Pero a pesar del amplio abanico de posibilidades que ofrecen las franquicias, también tienen su talón de Aquiles.
- Una de las principales desventajas que produce la franquicia es que se genere un desacuerdo entre franquiciador y franquiciados en los procesos y métodos a aplicarse en la gestión administrativa de dicho negocio.
- La inversión inicial para comprar la licencia de dicha franquicia, por lo general es mucho más elevada que lo que podría llegar a costar emprender un negocio en solitario.
- No contarás con la libertad absoluta en las decisiones que quieras tomar en la gestión de la empresa, porque estarás siempre sujeto a las decisiones tomadas por el franquiciador.

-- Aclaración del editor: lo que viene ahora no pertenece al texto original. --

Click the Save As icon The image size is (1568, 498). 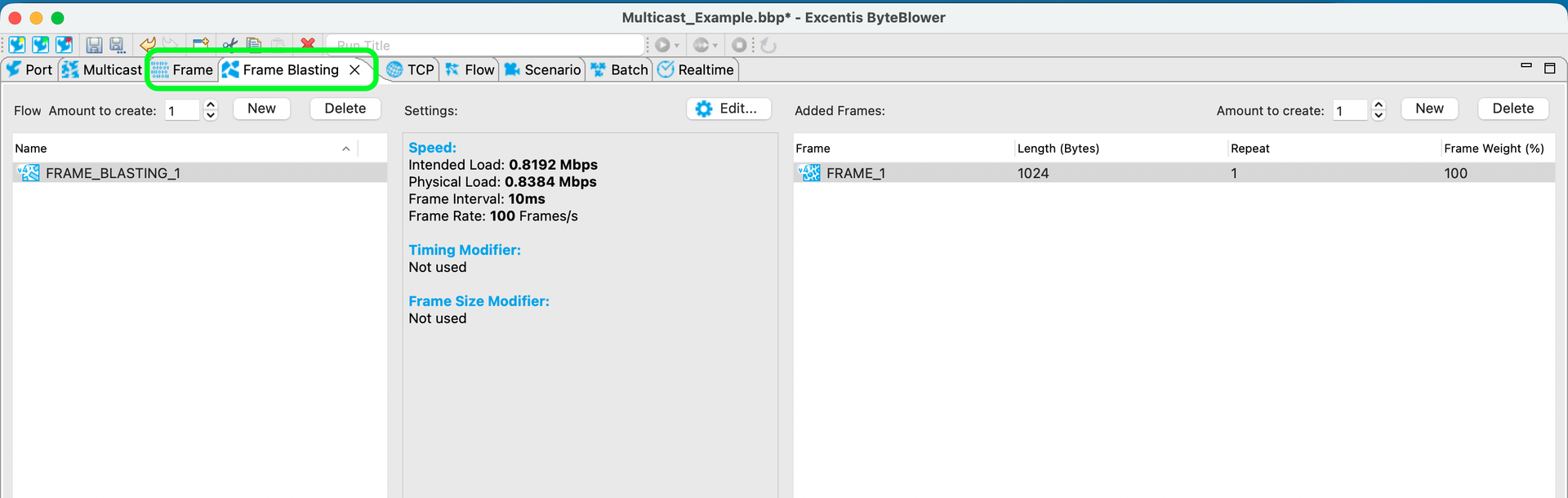[x=118, y=45]
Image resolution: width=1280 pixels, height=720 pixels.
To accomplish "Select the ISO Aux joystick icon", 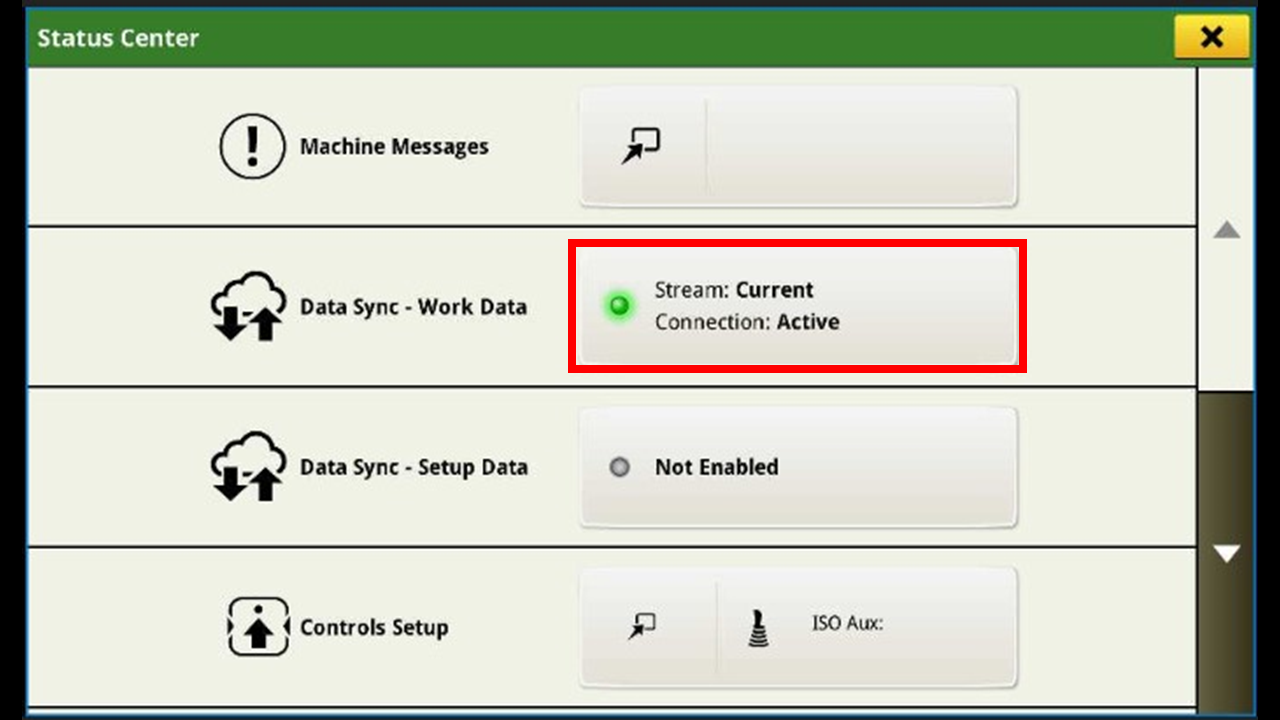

- Deberás pagar de acuerdo al contrato de franquicia, costes mensuales adicionales en la explotación del negocio. Esto de todos modos quedará pautado antes de comenzar el contrato, pero aún asi, es una desventaja que no tendrías si montas un negocio tu mismo.
- Y quizás una de las desventajas que más asustan, pero que en general no son tan comunes en condiciones normales, es que el franquiciador siempre dispone del derecho de compra y rescisión del contrato.